◆ Source material ◆
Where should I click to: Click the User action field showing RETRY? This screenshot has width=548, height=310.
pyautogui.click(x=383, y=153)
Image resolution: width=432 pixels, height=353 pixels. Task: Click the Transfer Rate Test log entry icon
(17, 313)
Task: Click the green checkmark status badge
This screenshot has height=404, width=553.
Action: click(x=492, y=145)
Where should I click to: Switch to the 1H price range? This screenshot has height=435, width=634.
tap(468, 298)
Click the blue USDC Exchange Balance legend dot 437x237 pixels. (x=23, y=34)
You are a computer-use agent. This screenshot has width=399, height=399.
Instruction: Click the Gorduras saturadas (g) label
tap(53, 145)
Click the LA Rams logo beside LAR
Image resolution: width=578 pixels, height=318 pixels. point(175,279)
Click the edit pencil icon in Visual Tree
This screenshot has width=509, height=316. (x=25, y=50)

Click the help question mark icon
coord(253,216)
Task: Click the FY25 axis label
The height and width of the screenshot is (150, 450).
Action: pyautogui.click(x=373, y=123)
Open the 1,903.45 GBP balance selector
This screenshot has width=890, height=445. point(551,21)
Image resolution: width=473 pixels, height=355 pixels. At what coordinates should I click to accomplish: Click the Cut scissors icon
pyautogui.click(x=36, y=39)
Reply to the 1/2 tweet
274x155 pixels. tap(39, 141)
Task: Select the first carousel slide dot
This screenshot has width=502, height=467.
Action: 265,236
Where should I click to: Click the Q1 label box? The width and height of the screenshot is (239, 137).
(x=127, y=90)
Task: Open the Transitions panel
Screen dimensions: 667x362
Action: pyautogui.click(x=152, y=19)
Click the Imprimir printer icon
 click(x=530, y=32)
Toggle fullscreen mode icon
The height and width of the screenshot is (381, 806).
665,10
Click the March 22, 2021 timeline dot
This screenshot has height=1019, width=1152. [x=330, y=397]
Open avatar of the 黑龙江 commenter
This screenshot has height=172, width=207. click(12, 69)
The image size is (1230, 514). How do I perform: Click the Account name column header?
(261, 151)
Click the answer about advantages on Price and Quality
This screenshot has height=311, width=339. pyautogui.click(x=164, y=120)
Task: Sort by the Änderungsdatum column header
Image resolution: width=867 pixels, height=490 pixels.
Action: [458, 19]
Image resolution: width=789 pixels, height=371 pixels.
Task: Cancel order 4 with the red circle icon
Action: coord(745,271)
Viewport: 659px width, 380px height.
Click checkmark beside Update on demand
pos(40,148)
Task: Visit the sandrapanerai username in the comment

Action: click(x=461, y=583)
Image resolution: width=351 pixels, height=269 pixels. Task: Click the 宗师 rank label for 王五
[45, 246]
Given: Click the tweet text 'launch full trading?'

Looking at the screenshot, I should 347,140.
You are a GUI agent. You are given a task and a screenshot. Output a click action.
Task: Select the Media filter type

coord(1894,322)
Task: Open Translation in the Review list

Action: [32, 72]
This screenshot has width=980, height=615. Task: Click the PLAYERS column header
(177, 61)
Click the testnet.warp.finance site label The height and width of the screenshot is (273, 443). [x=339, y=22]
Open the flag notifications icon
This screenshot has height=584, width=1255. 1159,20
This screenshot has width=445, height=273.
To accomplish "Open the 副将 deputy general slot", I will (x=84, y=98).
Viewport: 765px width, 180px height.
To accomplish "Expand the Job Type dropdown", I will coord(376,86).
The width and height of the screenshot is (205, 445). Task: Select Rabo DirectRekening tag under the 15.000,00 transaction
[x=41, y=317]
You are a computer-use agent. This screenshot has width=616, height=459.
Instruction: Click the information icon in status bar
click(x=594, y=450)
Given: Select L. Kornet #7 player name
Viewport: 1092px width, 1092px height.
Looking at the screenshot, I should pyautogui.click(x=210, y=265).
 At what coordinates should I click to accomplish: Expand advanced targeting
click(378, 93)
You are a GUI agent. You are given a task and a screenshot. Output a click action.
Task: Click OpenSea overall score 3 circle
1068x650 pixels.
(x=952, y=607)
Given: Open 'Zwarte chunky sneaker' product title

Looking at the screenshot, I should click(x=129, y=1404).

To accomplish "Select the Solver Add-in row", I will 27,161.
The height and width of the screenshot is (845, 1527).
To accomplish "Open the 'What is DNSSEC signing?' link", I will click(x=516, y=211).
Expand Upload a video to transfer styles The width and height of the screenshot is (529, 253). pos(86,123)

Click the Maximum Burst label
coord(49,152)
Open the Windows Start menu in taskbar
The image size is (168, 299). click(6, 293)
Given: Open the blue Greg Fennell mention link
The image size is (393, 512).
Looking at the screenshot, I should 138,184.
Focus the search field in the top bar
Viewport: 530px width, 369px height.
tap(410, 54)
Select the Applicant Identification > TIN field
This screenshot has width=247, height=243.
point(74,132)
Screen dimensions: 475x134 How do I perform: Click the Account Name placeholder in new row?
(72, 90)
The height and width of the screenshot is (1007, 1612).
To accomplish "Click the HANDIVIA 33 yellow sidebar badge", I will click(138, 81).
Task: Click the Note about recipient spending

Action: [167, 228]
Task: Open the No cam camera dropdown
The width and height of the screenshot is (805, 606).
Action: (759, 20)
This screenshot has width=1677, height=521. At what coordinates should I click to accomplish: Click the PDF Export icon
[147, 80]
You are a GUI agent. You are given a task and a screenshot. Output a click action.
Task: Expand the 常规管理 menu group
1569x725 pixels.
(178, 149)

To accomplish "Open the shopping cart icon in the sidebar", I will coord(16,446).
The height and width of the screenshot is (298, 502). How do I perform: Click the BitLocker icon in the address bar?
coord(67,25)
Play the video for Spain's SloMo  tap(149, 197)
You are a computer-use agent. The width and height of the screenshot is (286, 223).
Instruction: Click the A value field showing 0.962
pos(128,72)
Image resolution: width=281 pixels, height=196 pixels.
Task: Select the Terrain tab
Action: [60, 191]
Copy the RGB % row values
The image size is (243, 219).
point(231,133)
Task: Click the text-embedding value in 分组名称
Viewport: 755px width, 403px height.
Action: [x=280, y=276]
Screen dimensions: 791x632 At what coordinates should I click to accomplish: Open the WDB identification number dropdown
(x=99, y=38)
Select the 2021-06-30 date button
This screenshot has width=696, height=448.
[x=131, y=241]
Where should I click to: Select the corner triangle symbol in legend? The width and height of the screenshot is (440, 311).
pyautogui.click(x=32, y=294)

◆ Work to complete ◆
The data must be retyped in full, exactly as it reads.

◆ Answer to this task ◆
Where should I click to: Click the User action field showing RETRY? This screenshot has width=548, height=310.
pyautogui.click(x=383, y=153)
Image resolution: width=432 pixels, height=353 pixels. Task: Click the Transfer Rate Test log entry icon
(17, 313)
Task: Click the green checkmark status badge
This screenshot has height=404, width=553.
Action: click(x=492, y=145)
Where should I click to: Switch to the 1H price range? This screenshot has height=435, width=634.
tap(468, 298)
Click the blue USDC Exchange Balance legend dot 437x237 pixels. (x=23, y=34)
You are a computer-use agent. This screenshot has width=399, height=399.
Instruction: Click the Gorduras saturadas (g) label
tap(53, 145)
Click the LA Rams logo beside LAR
Image resolution: width=578 pixels, height=318 pixels. point(175,279)
Click the edit pencil icon in Visual Tree
This screenshot has width=509, height=316. (x=25, y=50)

Click the help question mark icon
coord(253,216)
Task: Click the FY25 axis label
The height and width of the screenshot is (150, 450).
Action: pyautogui.click(x=373, y=123)
Open the 1,903.45 GBP balance selector
This screenshot has width=890, height=445. point(551,21)
Image resolution: width=473 pixels, height=355 pixels. At what coordinates should I click to accomplish: Click the Cut scissors icon
pyautogui.click(x=36, y=39)
Reply to the 1/2 tweet
274x155 pixels. tap(39, 141)
Task: Select the first carousel slide dot
This screenshot has width=502, height=467.
Action: 265,236
Where should I click to: Click the Q1 label box? The width and height of the screenshot is (239, 137).
(x=127, y=90)
Task: Open the Transitions panel
Screen dimensions: 667x362
Action: pyautogui.click(x=152, y=19)
Click the Imprimir printer icon
 click(x=530, y=32)
Toggle fullscreen mode icon
The height and width of the screenshot is (381, 806).
665,10
Click the March 22, 2021 timeline dot
This screenshot has height=1019, width=1152. [x=330, y=397]
Open avatar of the 黑龙江 commenter
This screenshot has height=172, width=207. click(12, 69)
The image size is (1230, 514). How do I perform: Click the Account name column header?
(261, 151)
Click the answer about advantages on Price and Quality
This screenshot has height=311, width=339. pyautogui.click(x=164, y=120)
Task: Sort by the Änderungsdatum column header
Image resolution: width=867 pixels, height=490 pixels.
Action: [458, 19]
Image resolution: width=789 pixels, height=371 pixels.
Task: Cancel order 4 with the red circle icon
Action: coord(745,271)
Viewport: 659px width, 380px height.
Click checkmark beside Update on demand
pos(40,148)
Task: Visit the sandrapanerai username in the comment

Action: click(x=461, y=583)
Image resolution: width=351 pixels, height=269 pixels. Task: Click the 宗师 rank label for 王五
[45, 246]
Given: Click the tweet text 'launch full trading?'

Looking at the screenshot, I should 347,140.
You are a GUI agent. You are given a task and a screenshot. Output a click action.
Task: Select the Media filter type

coord(1894,322)
Task: Open Translation in the Review list

Action: [32, 72]
This screenshot has width=980, height=615. Task: Click the PLAYERS column header
(177, 61)
Click the testnet.warp.finance site label The height and width of the screenshot is (273, 443). [x=339, y=22]
Open the flag notifications icon
This screenshot has height=584, width=1255. 1159,20
This screenshot has width=445, height=273.
To accomplish "Open the 副将 deputy general slot", I will (x=84, y=98).
Viewport: 765px width, 180px height.
To accomplish "Expand the Job Type dropdown", I will coord(376,86).
The width and height of the screenshot is (205, 445). Task: Select Rabo DirectRekening tag under the 15.000,00 transaction
[x=41, y=317]
You are a computer-use agent. This screenshot has width=616, height=459.
Instruction: Click the information icon in status bar
click(x=594, y=450)
Given: Select L. Kornet #7 player name
Viewport: 1092px width, 1092px height.
Looking at the screenshot, I should pyautogui.click(x=210, y=265).
 At what coordinates should I click to accomplish: Expand advanced targeting
click(378, 93)
You are a GUI agent. You are given a task and a screenshot. Output a click action.
Task: Click OpenSea overall score 3 circle
1068x650 pixels.
(x=952, y=607)
Given: Open 'Zwarte chunky sneaker' product title

Looking at the screenshot, I should click(x=129, y=1404).

To accomplish "Select the Solver Add-in row", I will 27,161.
The height and width of the screenshot is (845, 1527).
To accomplish "Open the 'What is DNSSEC signing?' link", I will click(x=516, y=211).
Expand Upload a video to transfer styles The width and height of the screenshot is (529, 253). pos(86,123)

Click the Maximum Burst label
coord(49,152)
Open the Windows Start menu in taskbar
The image size is (168, 299). click(6, 293)
Given: Open the blue Greg Fennell mention link
The image size is (393, 512).
Looking at the screenshot, I should 138,184.
Focus the search field in the top bar
Viewport: 530px width, 369px height.
tap(410, 54)
Select the Applicant Identification > TIN field
This screenshot has width=247, height=243.
point(74,132)
Screen dimensions: 475x134 How do I perform: Click the Account Name placeholder in new row?
(72, 90)
The height and width of the screenshot is (1007, 1612).
To accomplish "Click the HANDIVIA 33 yellow sidebar badge", I will click(138, 81).
Task: Click the Note about recipient spending

Action: [167, 228]
Task: Open the No cam camera dropdown
The width and height of the screenshot is (805, 606).
Action: (759, 20)
This screenshot has width=1677, height=521. At what coordinates should I click to accomplish: Click the PDF Export icon
[147, 80]
You are a GUI agent. You are given a task and a screenshot. Output a click action.
Task: Expand the 常规管理 menu group
1569x725 pixels.
(178, 149)

To accomplish "Open the shopping cart icon in the sidebar", I will coord(16,446).
The height and width of the screenshot is (298, 502). How do I perform: Click the BitLocker icon in the address bar?
coord(67,25)
Play the video for Spain's SloMo  tap(149, 197)
You are a computer-use agent. The width and height of the screenshot is (286, 223).
Instruction: Click the A value field showing 0.962
pos(128,72)
Image resolution: width=281 pixels, height=196 pixels.
Task: Select the Terrain tab
Action: [60, 191]
Copy the RGB % row values
The image size is (243, 219).
point(231,133)
Task: Click the text-embedding value in 分组名称
Viewport: 755px width, 403px height.
Action: [x=280, y=276]
Screen dimensions: 791x632 At what coordinates should I click to accomplish: Open the WDB identification number dropdown
(x=99, y=38)
Select the 2021-06-30 date button
This screenshot has width=696, height=448.
[x=131, y=241]
Where should I click to: Select the corner triangle symbol in legend? The width and height of the screenshot is (440, 311).
pyautogui.click(x=32, y=294)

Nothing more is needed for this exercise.